▸ Задание
Пожалуйста, оформи в виде CSV с двумя столбцами «ввод» и «вывод» фрагмент, который открывается строкой, содержащей «The width and height of the screenshot is (600, 525).», и закрывается строкой, содержащей «coordinates (108, 258).», включая обе. Каждой строке фрагмента соответствует одна строка CSV: в поле «ввод» идет ее текст, в поле «вывод» ее ответ, каждое значение в кавычках, а переносы строк заменены пробелами.

▸ Данные

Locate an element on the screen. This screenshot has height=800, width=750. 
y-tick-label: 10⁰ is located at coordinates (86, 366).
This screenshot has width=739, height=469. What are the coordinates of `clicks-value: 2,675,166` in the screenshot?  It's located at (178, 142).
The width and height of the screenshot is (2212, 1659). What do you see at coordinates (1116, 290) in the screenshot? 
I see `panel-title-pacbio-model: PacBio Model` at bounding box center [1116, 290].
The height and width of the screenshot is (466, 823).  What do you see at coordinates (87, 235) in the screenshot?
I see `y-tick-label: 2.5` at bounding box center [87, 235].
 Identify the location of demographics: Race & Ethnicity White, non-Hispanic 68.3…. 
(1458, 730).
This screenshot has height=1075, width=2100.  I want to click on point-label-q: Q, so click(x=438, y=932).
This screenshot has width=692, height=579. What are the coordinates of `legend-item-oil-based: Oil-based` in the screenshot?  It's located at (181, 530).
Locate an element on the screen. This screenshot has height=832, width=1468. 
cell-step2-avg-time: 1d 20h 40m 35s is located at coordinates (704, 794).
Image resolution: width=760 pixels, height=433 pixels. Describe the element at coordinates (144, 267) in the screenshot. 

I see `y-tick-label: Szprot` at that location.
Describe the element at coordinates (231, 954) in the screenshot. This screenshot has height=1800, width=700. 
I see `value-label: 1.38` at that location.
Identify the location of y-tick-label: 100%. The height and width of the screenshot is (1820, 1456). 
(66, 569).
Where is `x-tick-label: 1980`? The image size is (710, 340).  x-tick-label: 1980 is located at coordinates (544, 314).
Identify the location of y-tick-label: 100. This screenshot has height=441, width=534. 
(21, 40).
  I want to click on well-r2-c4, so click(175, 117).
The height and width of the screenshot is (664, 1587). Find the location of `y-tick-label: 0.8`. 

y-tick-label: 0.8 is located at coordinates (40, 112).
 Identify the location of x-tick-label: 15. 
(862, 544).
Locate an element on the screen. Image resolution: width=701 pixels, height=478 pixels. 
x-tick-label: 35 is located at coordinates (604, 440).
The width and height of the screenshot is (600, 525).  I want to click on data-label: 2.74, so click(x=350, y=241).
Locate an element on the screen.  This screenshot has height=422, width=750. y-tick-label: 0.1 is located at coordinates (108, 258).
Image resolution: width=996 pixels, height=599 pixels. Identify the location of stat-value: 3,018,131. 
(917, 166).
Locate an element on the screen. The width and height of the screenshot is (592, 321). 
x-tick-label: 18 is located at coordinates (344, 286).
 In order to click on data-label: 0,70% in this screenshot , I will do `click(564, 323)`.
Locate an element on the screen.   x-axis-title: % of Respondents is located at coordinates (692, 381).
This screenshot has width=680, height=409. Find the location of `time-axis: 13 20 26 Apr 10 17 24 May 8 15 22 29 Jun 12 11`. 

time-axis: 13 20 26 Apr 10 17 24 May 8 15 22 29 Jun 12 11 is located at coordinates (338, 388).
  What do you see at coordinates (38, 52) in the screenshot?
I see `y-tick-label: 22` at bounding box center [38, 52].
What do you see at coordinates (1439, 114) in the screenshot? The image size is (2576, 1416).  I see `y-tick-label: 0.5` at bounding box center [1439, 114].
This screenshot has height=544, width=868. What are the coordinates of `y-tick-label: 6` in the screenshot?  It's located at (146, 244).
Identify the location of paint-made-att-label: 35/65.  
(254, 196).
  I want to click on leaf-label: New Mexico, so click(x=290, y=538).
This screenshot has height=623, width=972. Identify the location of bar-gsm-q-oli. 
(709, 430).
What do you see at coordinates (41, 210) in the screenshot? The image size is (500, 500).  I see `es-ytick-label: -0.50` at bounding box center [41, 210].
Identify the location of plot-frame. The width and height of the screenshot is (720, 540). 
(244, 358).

▸ Результат
ввод,вывод
"The width and height of the screenshot is (600, 525).","I want to click on data-label: 2.74, so click(x=350, y=241)."
"Locate an element on the screen.","This screenshot has height=422, width=750. y-tick-label: 0.1 is located at coordinates (108, 258)."